Use read_csv() to load in the data. you should create three objects responses, scoring and qformats that contain the respective data.

8.2.2 Activity 2: Mega pipe

We’re going to build on what you learned in the pre-class and rewrite all of the code we did in Lab 1 (which you can see below) using a pipe. As a reminder, the code:

Transforms the data from wide-form to long-form
Joins together the three objects by their common columns
Calculates a total AQ score for each participant

rlong <- pivot_longer(data = responses, 
                      names_to = "Question",  
                      values_to = "Response",
                      cols = Q1:Q10)

rlong_join <- inner_join(rlong, qformats, by = "Question")

scores <- inner_join(rlong_join, scoring, by = c("QFormat", "Response"))

scores_grouped <- group_by(scores, Id, gender)

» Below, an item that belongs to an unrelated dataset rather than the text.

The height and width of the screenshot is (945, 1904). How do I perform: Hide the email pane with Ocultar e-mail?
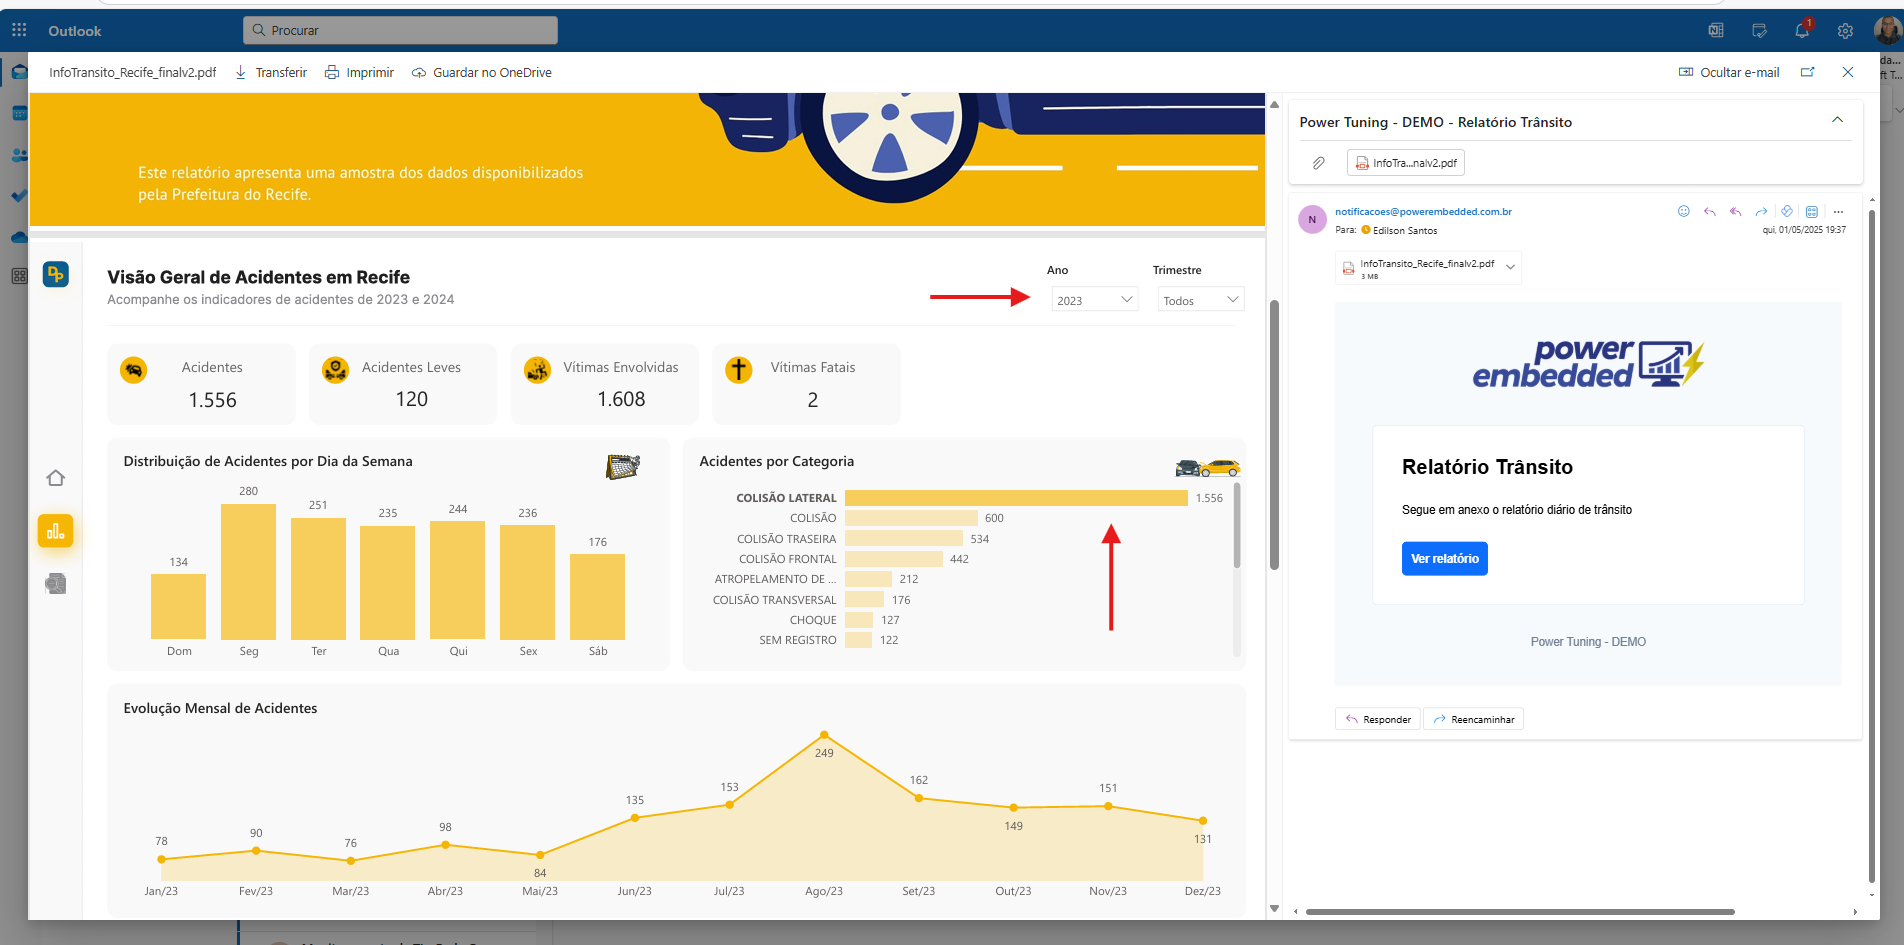tap(1729, 72)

AQ_all <- summarise(scores_grouped, total_score = sum(Score))

Rewrite the above code using pipes %>%. Make sure you have completed the pre-class before you attempt this.

8.2.3 Activity 3: Pipe plot

Now we’ve got our total AQ scores, let’s use the pipe to make a graph.

Take AQ_all then filter it leaving only female participants then use ggplot() to create a histogram of the total scores (you did this in 1B Lab 1). If you’ve done it correctly, it should look like the below (you can change the colours if you like).

Figure 8.1: Histogram of scores for female participants

Remember this for your group project - rather than creating new objects for each graph you want to make you can just pipe the data you want to display straight into ggplot().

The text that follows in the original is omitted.